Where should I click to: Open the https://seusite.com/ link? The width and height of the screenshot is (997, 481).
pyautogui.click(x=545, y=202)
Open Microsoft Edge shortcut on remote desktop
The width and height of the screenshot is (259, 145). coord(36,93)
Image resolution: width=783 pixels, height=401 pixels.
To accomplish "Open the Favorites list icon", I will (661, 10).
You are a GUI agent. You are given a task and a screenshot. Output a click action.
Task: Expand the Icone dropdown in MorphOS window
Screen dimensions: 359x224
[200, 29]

···

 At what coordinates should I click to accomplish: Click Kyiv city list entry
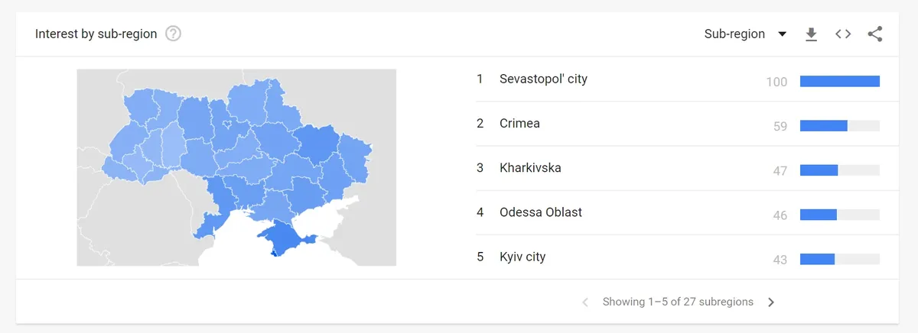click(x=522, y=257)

···

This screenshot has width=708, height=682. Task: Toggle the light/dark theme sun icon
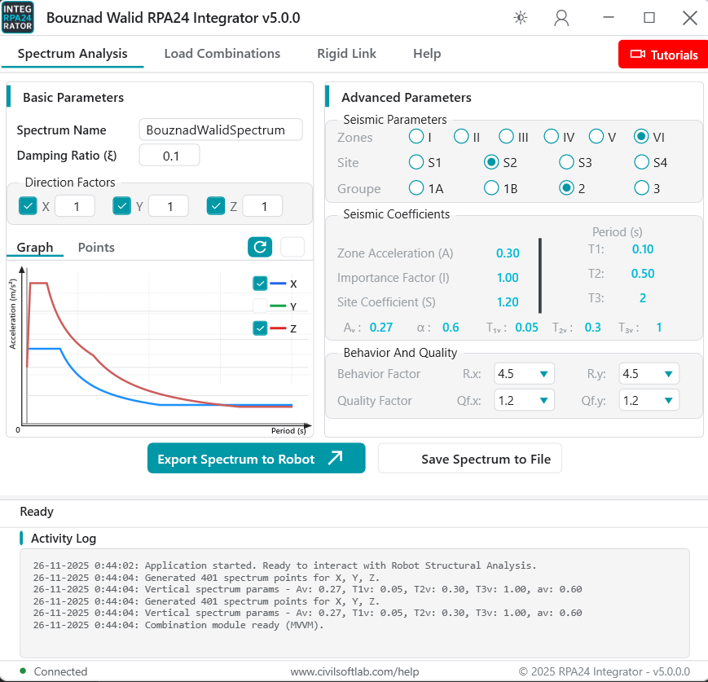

···

§ WHAT IS REQUIRED: Take the listing above and repeat exactly the lines from the one containing "Where should I" through the one containing "Image resolution: width=783", both included.

§ RESPONSE:
Where should I click to: Open the https://seusite.com/ link? The width and height of the screenshot is (997, 481).
pyautogui.click(x=545, y=202)
Open Microsoft Edge shortcut on remote desktop
The width and height of the screenshot is (259, 145). coord(36,93)
Image resolution: width=783 pixels, height=401 pixels.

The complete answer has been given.